Кита качает головой.
— Дно вскрылось. Здесь поверхность тонкая. — Он позволяет себе рассмеяться. — А я тебе говорил, что может тряхнуть.
— Ага. — Она отпускает спинку сиденья. Отпечатки от ее пальцев остаются в пене. Склоняется, шепчет: — Свет в кабине включи поярче. Чтобы был нормальный гостиничный уровень… — А потом отправляется на корму, успокаивая груз: — Ну, это было захватывающе. Но Джоэл заверяет, что подобные небольшие прорывы случаются тут постоянно. Беспокоиться не следует, хотя они и могут застать врасплох.
Кита повышает уровень освещения в кабине. Груз сидит тихо, все еще прячась в шлемофонах, словно страусы в песке. Притила суетится вокруг, приглаживая им перышки.
— И, разумеется, впереди у нас большая часть экскурсии…
Джоэл увеличивает диапазон сонара, переключив его на корму. Светящийся шторм водоворотом кружится на тактическом дисплее. Под ним свежий хребет выступивших камней уродует строительную разметку Энергосети.
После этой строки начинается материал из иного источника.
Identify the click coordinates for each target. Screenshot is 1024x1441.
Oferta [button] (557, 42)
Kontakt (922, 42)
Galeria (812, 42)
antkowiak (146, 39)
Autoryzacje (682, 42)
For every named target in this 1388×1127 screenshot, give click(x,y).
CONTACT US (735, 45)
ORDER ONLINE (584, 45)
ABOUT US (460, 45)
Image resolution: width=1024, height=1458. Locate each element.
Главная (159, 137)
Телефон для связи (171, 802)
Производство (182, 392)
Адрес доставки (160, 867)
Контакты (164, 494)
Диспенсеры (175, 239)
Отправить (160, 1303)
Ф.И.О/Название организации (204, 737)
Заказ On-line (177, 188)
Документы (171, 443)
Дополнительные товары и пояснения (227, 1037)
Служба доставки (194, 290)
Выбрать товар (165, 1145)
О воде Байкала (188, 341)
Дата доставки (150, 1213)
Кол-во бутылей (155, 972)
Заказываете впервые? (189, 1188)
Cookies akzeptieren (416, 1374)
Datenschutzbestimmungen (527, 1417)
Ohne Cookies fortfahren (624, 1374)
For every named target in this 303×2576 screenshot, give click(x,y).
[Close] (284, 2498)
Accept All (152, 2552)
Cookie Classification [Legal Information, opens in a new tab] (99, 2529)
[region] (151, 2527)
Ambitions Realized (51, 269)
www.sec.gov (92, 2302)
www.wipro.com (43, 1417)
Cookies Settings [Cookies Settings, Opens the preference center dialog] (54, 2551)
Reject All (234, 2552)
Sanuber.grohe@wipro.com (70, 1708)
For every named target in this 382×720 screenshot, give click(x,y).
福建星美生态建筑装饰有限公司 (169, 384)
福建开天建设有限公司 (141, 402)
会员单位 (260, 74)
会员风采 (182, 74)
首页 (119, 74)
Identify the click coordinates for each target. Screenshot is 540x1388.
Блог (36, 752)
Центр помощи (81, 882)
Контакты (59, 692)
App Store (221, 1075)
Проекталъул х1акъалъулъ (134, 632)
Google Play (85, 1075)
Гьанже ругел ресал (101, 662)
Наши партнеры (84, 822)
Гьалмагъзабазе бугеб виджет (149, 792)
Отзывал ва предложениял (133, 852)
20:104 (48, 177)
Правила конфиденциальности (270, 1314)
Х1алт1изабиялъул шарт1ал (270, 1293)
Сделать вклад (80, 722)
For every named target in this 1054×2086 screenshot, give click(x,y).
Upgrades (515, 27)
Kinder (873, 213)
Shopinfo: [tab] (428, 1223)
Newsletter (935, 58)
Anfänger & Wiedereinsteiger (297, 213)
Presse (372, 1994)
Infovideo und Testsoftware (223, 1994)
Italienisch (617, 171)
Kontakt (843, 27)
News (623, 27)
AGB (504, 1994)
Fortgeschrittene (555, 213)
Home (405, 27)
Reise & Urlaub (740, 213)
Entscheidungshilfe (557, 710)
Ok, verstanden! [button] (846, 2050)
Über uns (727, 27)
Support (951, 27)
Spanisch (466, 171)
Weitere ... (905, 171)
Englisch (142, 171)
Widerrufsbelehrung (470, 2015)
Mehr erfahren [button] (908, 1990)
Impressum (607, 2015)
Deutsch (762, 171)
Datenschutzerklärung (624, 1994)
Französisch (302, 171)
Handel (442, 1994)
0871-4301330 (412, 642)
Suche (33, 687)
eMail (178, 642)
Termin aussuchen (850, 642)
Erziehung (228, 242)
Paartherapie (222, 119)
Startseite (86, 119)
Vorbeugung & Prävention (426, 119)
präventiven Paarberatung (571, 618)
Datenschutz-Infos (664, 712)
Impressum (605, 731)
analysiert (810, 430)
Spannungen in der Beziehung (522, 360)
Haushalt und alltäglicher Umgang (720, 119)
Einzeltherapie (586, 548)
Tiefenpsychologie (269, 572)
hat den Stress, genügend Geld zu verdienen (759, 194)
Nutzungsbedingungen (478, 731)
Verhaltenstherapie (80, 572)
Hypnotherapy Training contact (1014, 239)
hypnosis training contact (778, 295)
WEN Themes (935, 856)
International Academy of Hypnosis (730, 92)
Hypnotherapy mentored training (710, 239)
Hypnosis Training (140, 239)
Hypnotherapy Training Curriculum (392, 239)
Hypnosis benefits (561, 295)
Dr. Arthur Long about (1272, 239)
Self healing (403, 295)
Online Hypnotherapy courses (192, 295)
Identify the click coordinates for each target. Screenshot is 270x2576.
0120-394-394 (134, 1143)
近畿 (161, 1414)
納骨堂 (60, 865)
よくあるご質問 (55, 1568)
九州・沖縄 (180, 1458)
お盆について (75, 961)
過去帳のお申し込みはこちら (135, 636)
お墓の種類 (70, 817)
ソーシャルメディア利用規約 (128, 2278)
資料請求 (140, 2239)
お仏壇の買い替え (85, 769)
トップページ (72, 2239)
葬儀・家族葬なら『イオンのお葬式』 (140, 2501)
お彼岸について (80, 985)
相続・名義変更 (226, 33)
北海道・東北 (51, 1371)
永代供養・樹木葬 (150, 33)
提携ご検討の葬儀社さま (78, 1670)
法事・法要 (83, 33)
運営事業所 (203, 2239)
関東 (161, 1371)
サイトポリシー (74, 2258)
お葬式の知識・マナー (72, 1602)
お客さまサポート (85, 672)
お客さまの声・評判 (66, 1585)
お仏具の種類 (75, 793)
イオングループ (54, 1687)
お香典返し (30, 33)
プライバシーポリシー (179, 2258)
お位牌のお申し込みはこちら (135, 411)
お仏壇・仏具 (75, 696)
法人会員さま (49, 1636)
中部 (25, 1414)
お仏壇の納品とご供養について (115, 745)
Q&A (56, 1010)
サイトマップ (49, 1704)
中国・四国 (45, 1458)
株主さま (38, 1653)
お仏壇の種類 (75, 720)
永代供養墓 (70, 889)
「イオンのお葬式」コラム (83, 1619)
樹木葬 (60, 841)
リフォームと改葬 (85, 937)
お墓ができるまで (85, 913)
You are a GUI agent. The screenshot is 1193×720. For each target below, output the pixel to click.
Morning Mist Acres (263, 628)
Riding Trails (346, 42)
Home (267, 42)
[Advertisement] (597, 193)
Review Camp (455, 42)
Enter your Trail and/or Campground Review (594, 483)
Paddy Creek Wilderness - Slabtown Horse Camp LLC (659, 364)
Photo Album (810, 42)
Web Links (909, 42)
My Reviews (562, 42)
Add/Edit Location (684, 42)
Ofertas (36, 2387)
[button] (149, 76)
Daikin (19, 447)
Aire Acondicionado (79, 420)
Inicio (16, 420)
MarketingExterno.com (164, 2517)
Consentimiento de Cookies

Притила снова садится рядом.
— Джоэл?
— Что?
— Говорят, там внизу будут жить люди?
— Угу.
— Здорово. А кто?
Он смотрит на нее.
— Рекламу видела? Пресс-релизы? Самые лучшие и самые умные. Они будут сражаться с вечным мраком и поддерживать огонь цивилизации.
— Джоэл, серьезно, ну кто?
Кита пожимает плечами.
— Да хер его знает.
Когда на станции «Биб» гаснут огни, то становятся слышны стоны металла.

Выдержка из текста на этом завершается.